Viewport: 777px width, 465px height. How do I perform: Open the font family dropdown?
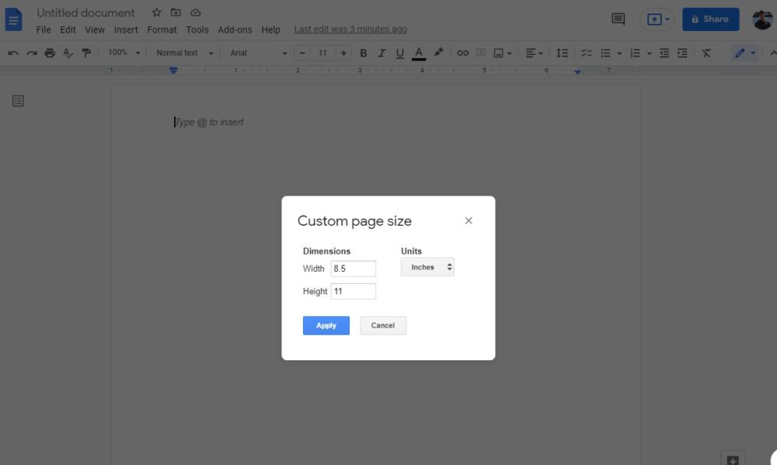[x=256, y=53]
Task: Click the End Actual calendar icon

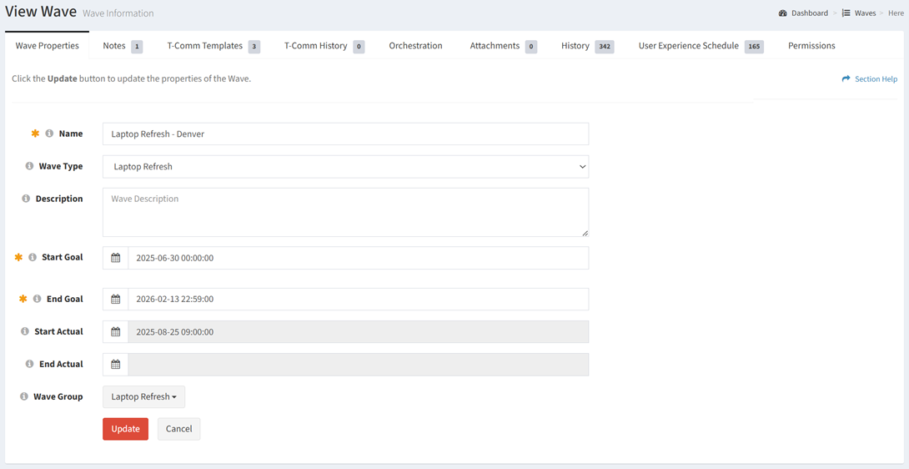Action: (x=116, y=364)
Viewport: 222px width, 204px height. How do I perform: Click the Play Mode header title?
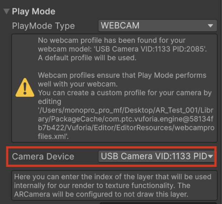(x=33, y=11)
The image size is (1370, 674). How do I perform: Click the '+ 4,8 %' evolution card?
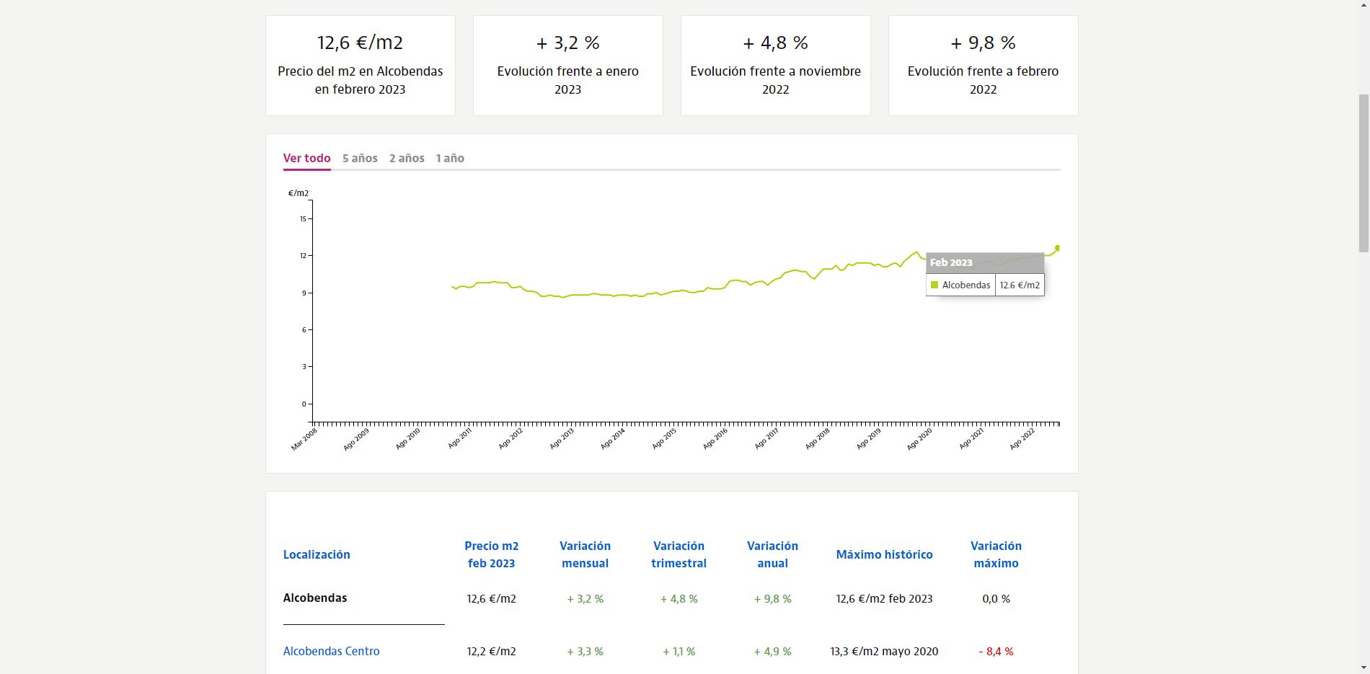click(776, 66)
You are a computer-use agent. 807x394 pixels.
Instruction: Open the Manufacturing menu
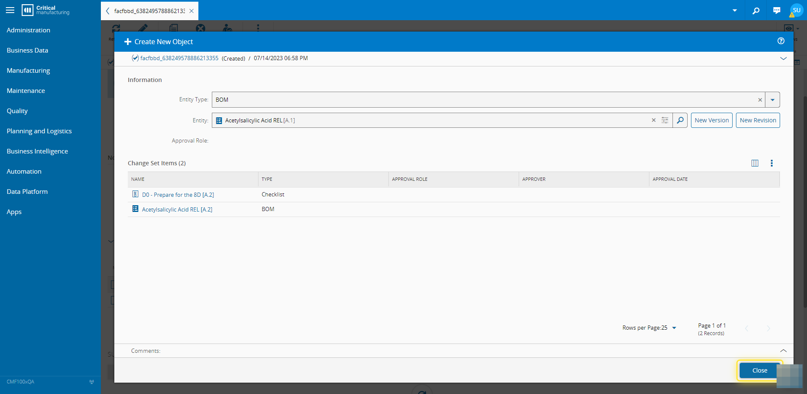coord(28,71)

---

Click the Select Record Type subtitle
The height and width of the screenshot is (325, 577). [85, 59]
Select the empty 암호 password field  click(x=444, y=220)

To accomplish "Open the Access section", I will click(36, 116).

▸ **Instructions to follow**:
Out of the records above, set down only the lines from the one that contains "Viewport: 777px width, 465px" through the one that contains "You are a computer-use agent. 807x394 pixels.", unchanged and without the pictures.

▸ **Solution for this problem**:
Viewport: 777px width, 465px height. How do I perform: Open the font family dropdown?
[x=256, y=53]
Task: Click the End Actual calendar icon

Action: (x=116, y=364)
Viewport: 222px width, 204px height. How do I perform: Click the Play Mode header title?
(x=33, y=11)
The image size is (1370, 674). How do I perform: Click the '+ 4,8 %' evolution card?
click(776, 66)
You are a computer-use agent. 807x394 pixels.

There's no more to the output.